▶ [What is being asked] Your reply should consist only of the lines from the one with "The image size is (1400, 866)." through the end of the entries, transcribed exactly. Pictures stay out.

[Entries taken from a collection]

☆ ☆ ☆ ☆

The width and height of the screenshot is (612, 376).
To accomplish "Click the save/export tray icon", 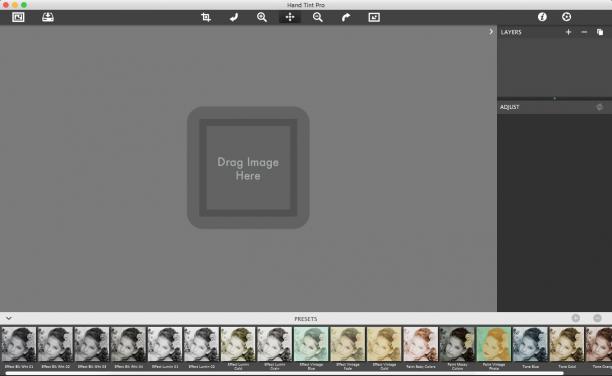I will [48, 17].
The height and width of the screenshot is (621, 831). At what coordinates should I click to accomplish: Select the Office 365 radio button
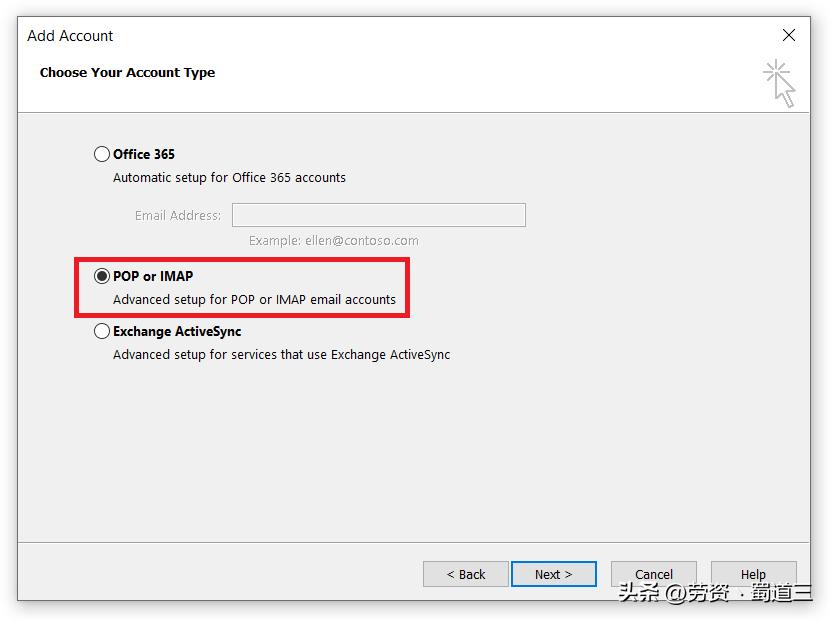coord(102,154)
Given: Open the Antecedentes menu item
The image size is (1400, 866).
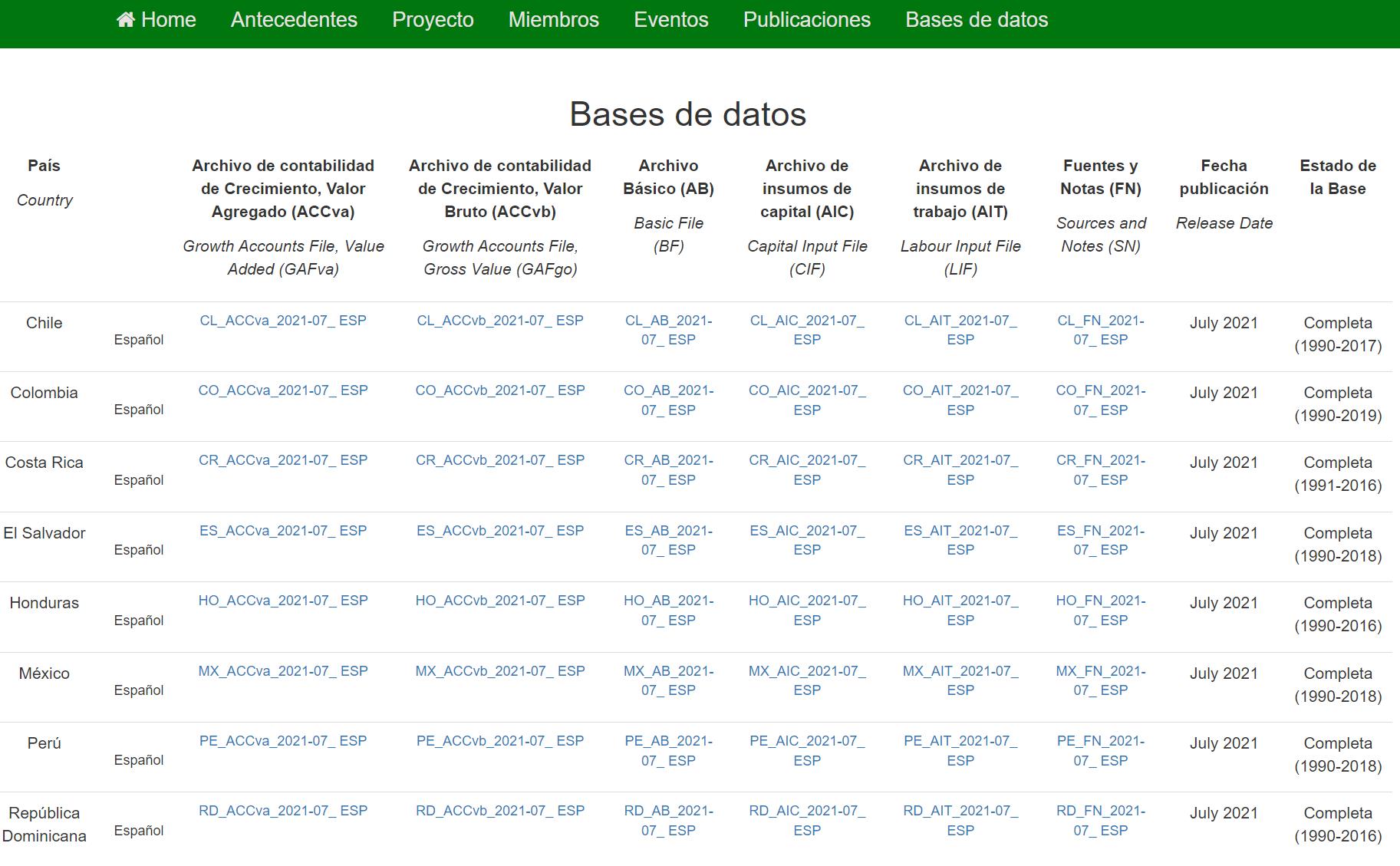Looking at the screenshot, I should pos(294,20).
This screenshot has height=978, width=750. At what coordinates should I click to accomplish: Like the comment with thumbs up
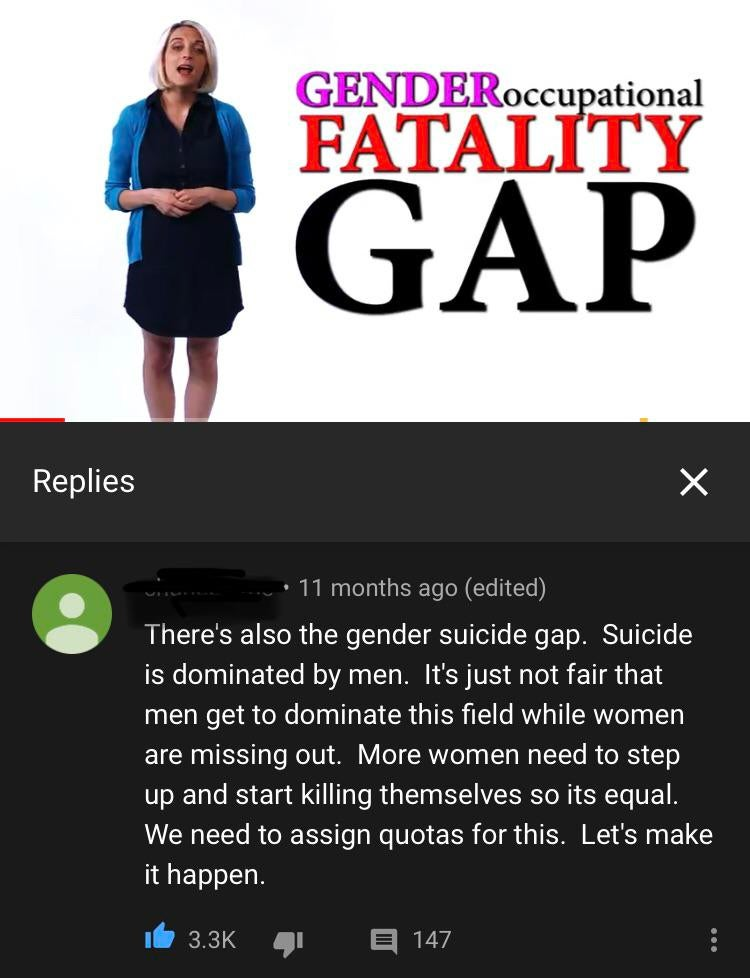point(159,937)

☆ ☆ ☆ ☆

▶ [Exercise response]
The image size is (1400, 866).
Looking at the screenshot, I should pos(294,20).
This screenshot has height=978, width=750. At what coordinates should I click to accomplish: Like the comment with thumbs up
point(159,937)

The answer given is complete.